--- GOAL OF THE EXERCISE ---
Would you count the lines in the material below that include the string "target"? Only the number is needed.

Start of Block

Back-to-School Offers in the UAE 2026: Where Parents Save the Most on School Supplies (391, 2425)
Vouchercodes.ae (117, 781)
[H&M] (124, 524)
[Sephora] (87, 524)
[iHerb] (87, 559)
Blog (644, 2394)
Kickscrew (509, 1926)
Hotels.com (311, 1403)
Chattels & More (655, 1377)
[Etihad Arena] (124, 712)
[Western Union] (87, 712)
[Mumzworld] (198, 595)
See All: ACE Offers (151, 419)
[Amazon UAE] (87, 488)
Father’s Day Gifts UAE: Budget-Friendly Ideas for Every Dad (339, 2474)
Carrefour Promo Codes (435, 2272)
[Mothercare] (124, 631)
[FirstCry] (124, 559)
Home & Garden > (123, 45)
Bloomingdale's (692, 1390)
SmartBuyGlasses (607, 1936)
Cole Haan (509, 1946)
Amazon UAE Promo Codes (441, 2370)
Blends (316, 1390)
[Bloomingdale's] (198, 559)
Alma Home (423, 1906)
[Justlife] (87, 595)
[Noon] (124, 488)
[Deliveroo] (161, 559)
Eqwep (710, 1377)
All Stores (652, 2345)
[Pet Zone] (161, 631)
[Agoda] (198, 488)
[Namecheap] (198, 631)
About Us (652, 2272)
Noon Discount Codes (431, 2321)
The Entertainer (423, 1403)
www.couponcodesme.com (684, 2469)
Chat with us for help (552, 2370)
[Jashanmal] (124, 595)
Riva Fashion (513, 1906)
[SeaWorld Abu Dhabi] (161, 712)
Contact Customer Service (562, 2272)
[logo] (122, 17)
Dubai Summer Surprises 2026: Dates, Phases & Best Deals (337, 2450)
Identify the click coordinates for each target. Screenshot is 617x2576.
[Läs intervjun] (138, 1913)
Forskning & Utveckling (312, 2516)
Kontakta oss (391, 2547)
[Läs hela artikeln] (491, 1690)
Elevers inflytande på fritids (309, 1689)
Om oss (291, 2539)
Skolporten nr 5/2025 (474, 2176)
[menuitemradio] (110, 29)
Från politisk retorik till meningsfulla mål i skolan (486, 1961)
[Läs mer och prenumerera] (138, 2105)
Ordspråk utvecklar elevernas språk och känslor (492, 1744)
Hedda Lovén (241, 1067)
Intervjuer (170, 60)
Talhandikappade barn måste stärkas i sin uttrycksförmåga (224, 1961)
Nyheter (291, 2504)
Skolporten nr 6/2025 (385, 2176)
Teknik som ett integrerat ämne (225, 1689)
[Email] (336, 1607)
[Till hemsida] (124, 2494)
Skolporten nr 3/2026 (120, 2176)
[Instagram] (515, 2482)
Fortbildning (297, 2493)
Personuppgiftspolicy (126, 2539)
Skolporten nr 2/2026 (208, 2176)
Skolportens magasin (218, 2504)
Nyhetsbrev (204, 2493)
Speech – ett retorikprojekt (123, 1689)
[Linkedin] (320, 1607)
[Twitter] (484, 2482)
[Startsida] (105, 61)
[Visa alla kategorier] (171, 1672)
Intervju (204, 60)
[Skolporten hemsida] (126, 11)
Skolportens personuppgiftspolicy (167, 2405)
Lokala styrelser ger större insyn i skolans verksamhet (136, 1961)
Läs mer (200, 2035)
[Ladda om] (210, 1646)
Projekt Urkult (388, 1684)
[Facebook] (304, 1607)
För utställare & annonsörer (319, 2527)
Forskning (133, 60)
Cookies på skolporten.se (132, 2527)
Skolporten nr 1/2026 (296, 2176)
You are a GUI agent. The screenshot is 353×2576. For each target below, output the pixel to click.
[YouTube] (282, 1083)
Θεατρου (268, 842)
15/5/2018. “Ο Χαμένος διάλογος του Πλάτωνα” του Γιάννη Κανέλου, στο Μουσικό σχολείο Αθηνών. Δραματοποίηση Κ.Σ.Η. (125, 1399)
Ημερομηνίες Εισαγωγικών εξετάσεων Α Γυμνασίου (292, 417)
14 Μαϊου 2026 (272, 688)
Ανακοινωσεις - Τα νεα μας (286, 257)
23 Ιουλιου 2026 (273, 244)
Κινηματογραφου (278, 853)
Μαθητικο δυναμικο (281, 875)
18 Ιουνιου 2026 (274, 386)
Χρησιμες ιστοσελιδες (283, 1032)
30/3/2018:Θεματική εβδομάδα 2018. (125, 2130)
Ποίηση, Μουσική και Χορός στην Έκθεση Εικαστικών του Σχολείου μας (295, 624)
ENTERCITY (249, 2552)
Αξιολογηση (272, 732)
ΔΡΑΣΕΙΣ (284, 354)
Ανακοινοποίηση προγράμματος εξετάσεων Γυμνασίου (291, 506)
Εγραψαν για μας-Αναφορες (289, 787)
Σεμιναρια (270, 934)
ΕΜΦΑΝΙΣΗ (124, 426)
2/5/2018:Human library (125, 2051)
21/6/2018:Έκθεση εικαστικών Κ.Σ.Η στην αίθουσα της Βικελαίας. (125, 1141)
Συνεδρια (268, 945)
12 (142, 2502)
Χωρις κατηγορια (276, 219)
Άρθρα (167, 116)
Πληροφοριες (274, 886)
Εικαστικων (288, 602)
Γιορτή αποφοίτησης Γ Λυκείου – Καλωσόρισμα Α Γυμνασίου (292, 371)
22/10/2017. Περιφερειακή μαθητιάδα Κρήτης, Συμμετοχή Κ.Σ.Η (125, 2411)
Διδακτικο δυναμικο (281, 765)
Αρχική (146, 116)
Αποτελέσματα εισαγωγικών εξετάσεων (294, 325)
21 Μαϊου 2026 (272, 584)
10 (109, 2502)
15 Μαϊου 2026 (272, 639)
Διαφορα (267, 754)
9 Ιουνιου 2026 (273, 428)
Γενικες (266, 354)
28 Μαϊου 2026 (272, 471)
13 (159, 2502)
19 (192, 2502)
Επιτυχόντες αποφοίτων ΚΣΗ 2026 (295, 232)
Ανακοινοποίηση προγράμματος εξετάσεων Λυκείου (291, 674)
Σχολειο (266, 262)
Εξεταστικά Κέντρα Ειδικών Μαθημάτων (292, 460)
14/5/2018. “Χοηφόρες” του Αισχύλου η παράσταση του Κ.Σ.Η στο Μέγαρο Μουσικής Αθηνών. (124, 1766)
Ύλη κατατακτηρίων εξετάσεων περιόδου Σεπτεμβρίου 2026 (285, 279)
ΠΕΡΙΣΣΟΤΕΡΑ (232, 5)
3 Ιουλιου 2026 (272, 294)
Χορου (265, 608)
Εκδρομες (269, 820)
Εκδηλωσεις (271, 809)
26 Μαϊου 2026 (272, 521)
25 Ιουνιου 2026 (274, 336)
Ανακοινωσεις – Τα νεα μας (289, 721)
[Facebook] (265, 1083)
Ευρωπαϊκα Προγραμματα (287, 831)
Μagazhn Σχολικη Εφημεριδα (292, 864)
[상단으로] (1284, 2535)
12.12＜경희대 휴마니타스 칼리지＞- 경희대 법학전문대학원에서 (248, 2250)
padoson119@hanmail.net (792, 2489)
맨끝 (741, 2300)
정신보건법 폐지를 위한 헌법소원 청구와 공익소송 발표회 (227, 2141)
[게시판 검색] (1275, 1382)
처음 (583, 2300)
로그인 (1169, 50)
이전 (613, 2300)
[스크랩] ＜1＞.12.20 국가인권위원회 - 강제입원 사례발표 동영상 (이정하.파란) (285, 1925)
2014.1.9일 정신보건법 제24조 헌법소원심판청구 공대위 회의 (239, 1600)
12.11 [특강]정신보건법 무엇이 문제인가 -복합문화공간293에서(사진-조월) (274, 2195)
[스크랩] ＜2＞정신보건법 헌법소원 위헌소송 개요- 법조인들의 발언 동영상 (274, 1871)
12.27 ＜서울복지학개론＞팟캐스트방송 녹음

End of Block

--- SOLUTION ---
2